We included trials where participants were randomized to RS-RALP or standard RALP for clinically localized prostate cancer.
Two review authors independently classified and abstracted data from the included studies. Primary outcomes were: urinary continence recovery within one week after catheter removal, at three months after surgery, and serious adverse events. Secondary outcomes were: urinary continence recovery six and 12 months after surgery, potency recovery 12 months after surgery, positive surgical margins (PSM), biochemical recurrence-free survival (BCRFS), and urinary and sexual function quality of life. We performed statistical analyses using a random-effects model. We rated the certainty of evidence using the GRADE approach.

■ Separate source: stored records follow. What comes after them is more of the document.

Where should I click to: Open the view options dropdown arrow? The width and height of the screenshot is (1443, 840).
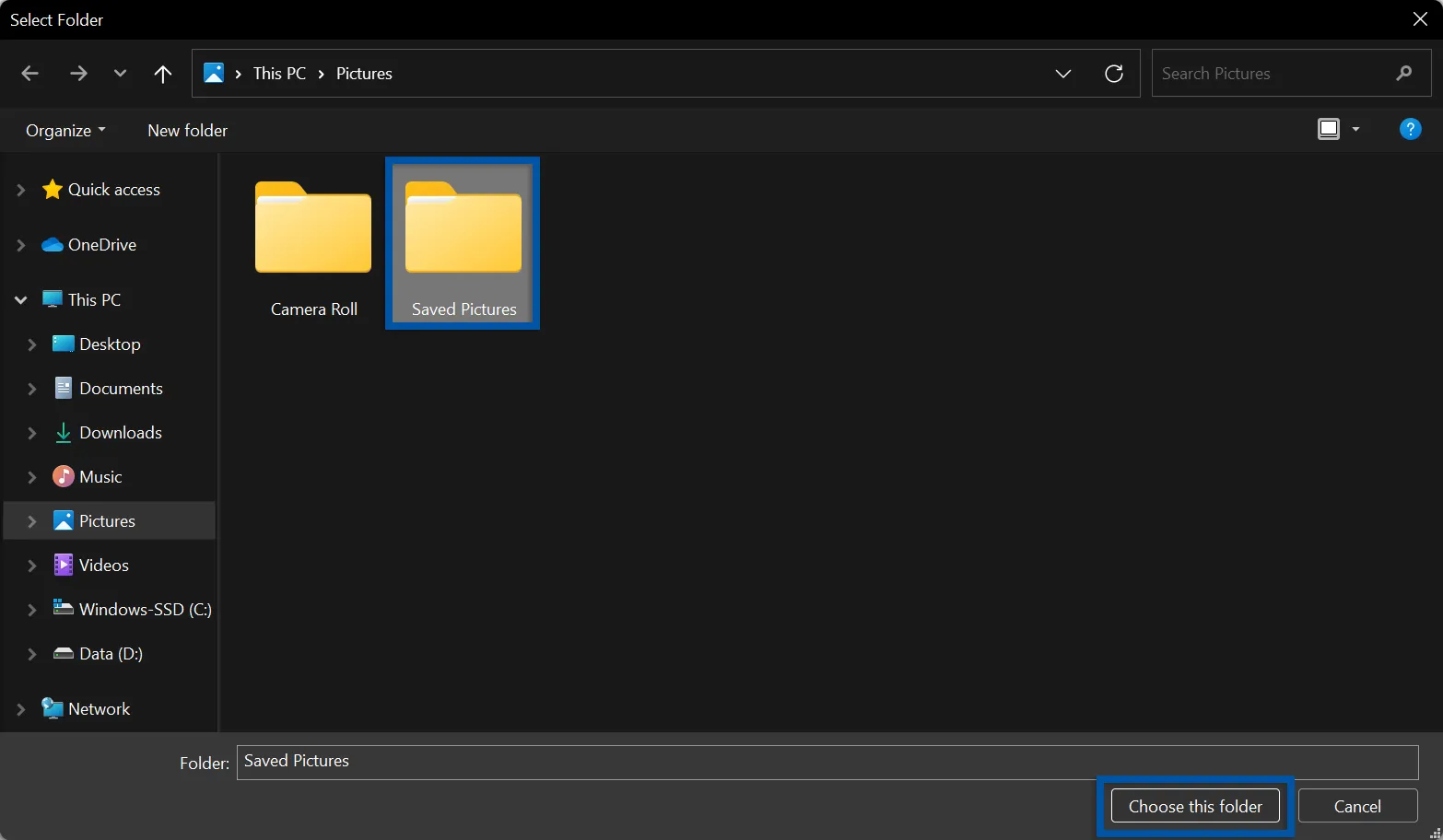[x=1355, y=129]
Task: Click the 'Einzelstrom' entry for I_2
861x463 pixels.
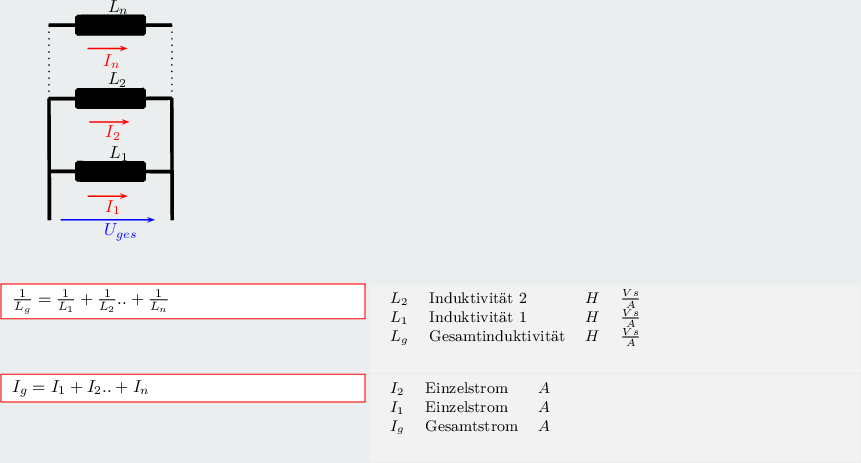Action: click(x=466, y=388)
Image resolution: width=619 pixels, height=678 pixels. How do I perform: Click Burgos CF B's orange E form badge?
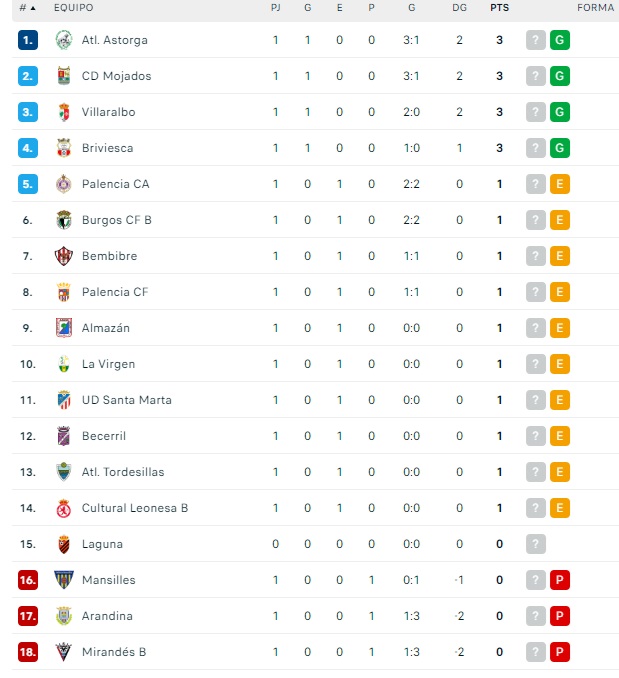(x=560, y=220)
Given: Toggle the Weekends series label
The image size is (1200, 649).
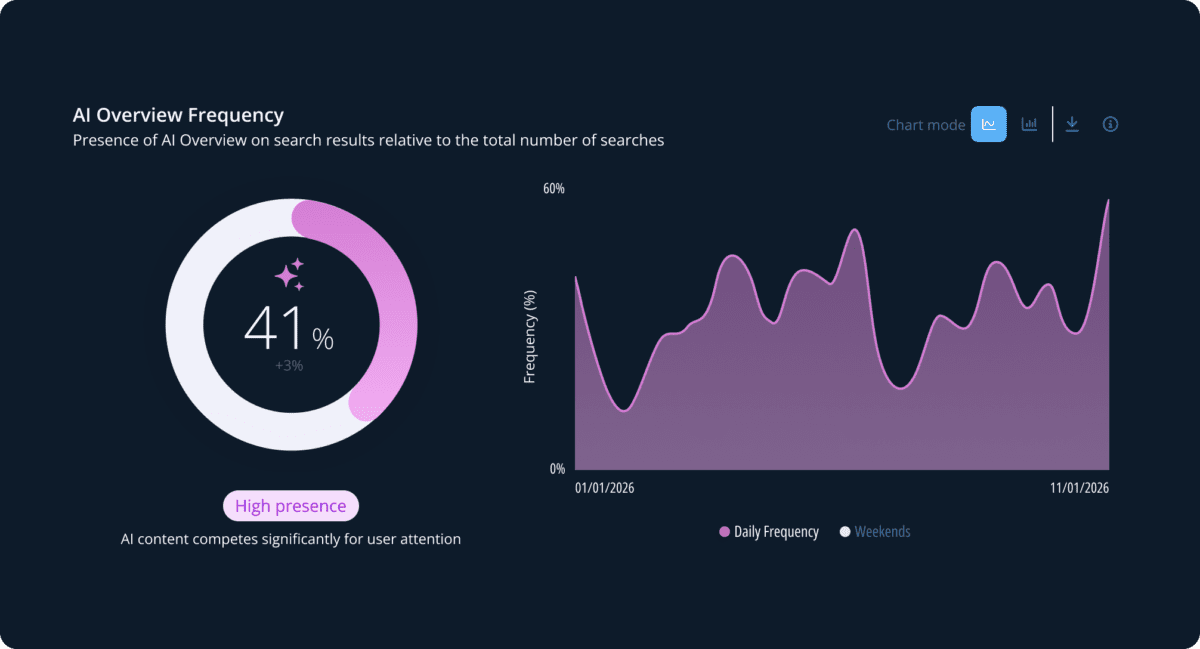Looking at the screenshot, I should [882, 532].
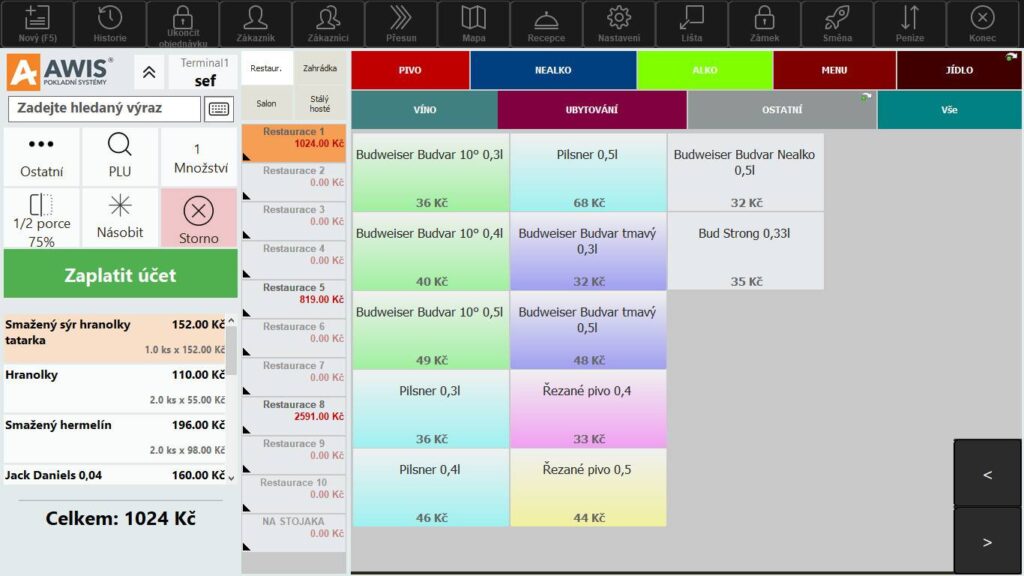1024x576 pixels.
Task: Create a new order with Nový (F5)
Action: (37, 24)
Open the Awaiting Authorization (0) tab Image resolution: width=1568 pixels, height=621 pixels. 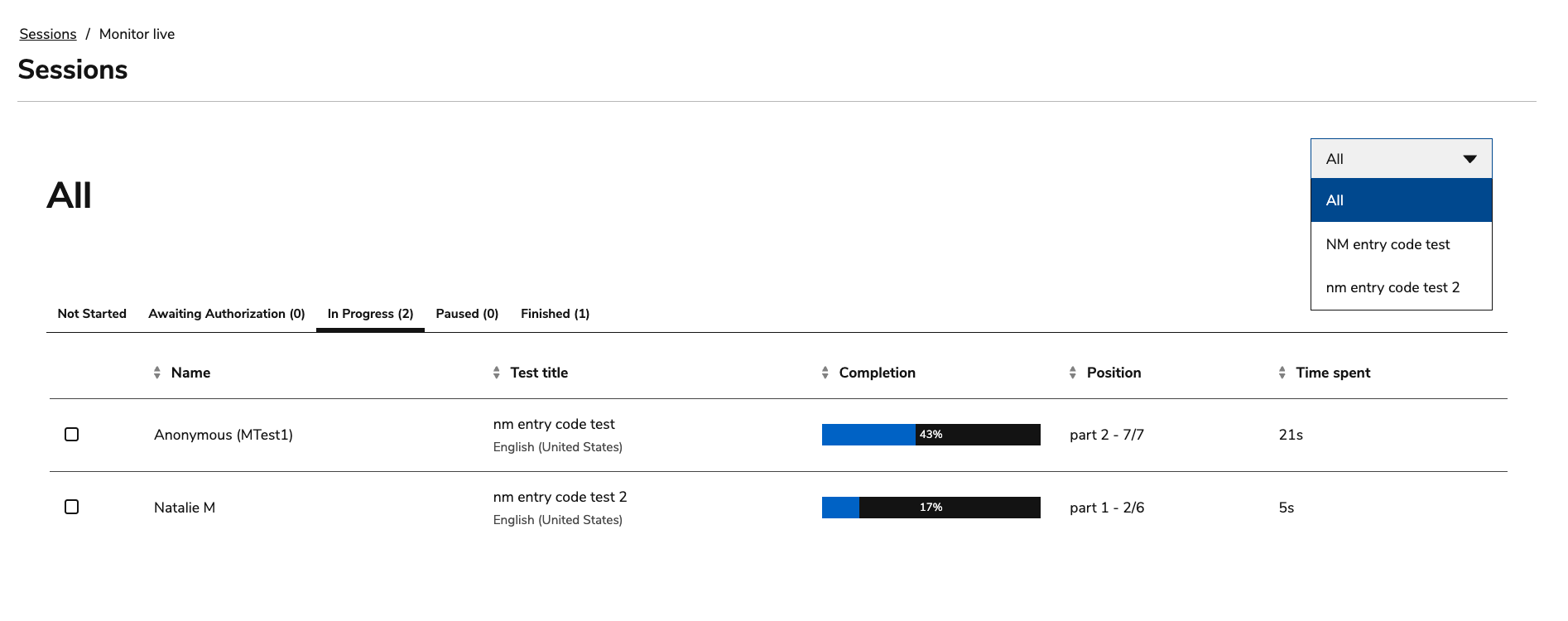pos(227,314)
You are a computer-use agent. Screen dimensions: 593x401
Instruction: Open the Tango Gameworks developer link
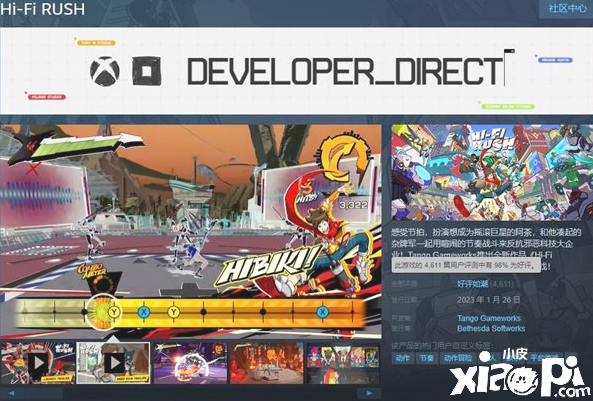pyautogui.click(x=489, y=318)
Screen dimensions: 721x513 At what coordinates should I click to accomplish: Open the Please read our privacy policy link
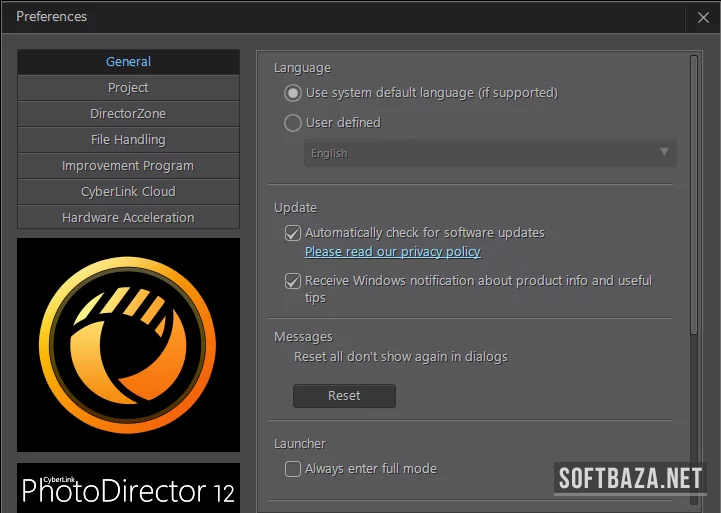[x=392, y=252]
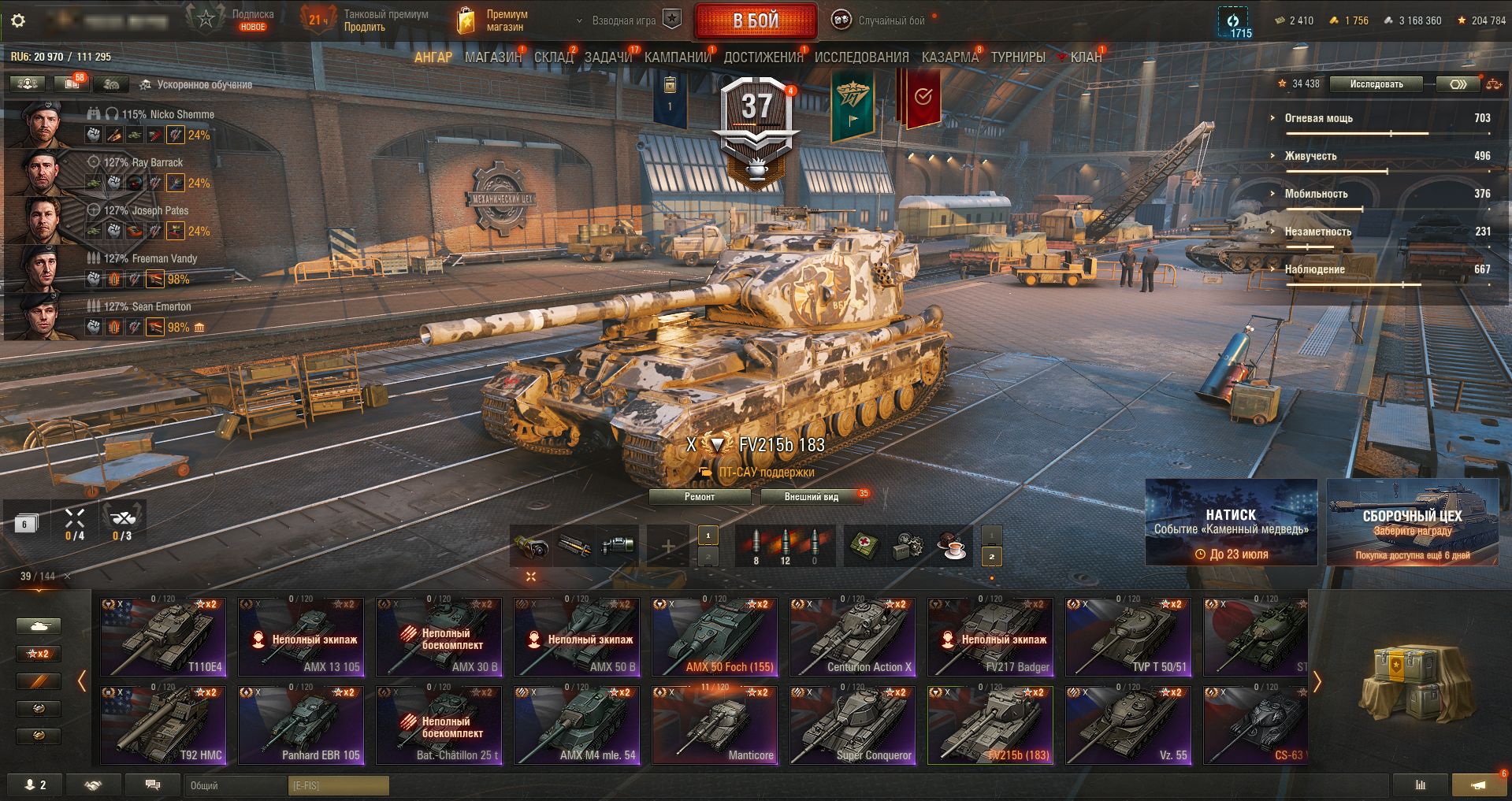Switch to the СКЛАД tab

(x=553, y=57)
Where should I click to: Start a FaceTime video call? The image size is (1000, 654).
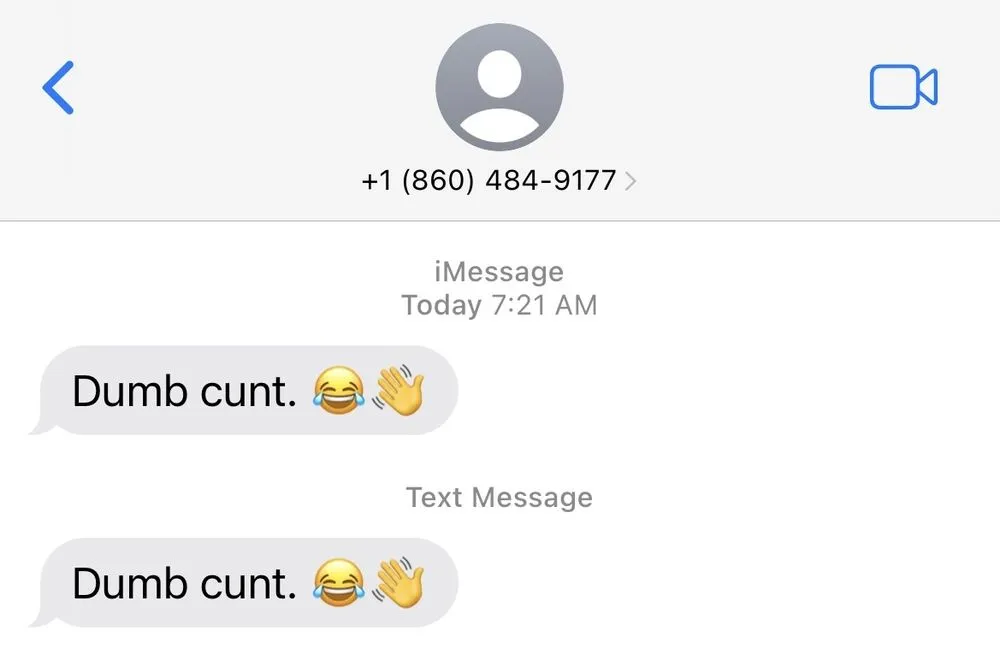903,87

Our search identified six records of five unique randomized controlled trials, of which two were published studies, one was in press, and two were abstract proceedings. There were 571 randomized participants, of whom 502 completed the trials. Mean age of participants was 64.6 years and mean prostate-specific antigen was 6.9 ng/mL. About 54.2% of participants had cT1c disease, 38.6% had cT2a-b disease, and 7.1 % had cT2c disease.
RS-RALP probably improves continence within one week after catheter removal (risk ratio (RR) 1.74, 95% confidence interval (CI) 1.41 to 2.14; I2 = 0%; studies = 4; participants = 410; moderate-certainty evidence). Assuming 335 per 1000 men undergoing standard RALP are continent at this time point, this corresponds to 248 more men per 1000 (137 more to 382 more) reporting continence recovery.
RS-RALP may increase continence at three months after surgery compared to standard RALP (RR 1.33, 95% CI 1.06 to 1.68; I2 = 86%; studies = 5; participants = 526; low-certainty evidence). Assuming 750 per 1000 men undergoing standard RALP are continent at this time point, this corresponds to 224 more men per 1000 (41 more to 462 more) reporting continence recovery.
We are very uncertain about the effects of RS-RALP on serious adverse events compared to standard RALP (RR 1.40, 95% CI 0.47 to 4.17; studies = 2; participants = 230; very low-certainty evidence).
There is probably little to no difference in continence recovery at 12 months after surgery (RR 1.01, 95% CI 0.97 to 1.04; I2 = 0%; studies = 2; participants = 222; moderate-certainty evidence). Assuming 982 per 1000 men undergoing standard RALP are continent at this time point, this corresponds to 10 more men per 1000 (29 fewer to 39 more) reporting continence recovery.
We are very uncertain about the effect of RS-RALP on potency recovery 12 months after surgery (RR 0.98, 95% CI 0.54 to 1.80; studies = 1; participants = 55; very low-certainty evidence).
RS-RALP may increase PSMs (RR 1.95, 95% CI 1.19 to 3.20; I2 = 0%; studies = 3; participants = 308; low-certainty evidence) indicating a higher risk for prostate cancer recurrence. Assuming 129 per 1000 men undergoing standard RALP have positive margins, this corresponds to 123 more men per 1000 (25 more to 284 more) with PSMs.
We are very uncertain about the effect of RS-RALP on BCRFS compared to standard RALP (hazard ratio (HR) 0.45, 95% CI 0.13 to 1.60; I2 = 32%; studies = 2; participants = 218; very low-certainty evidence).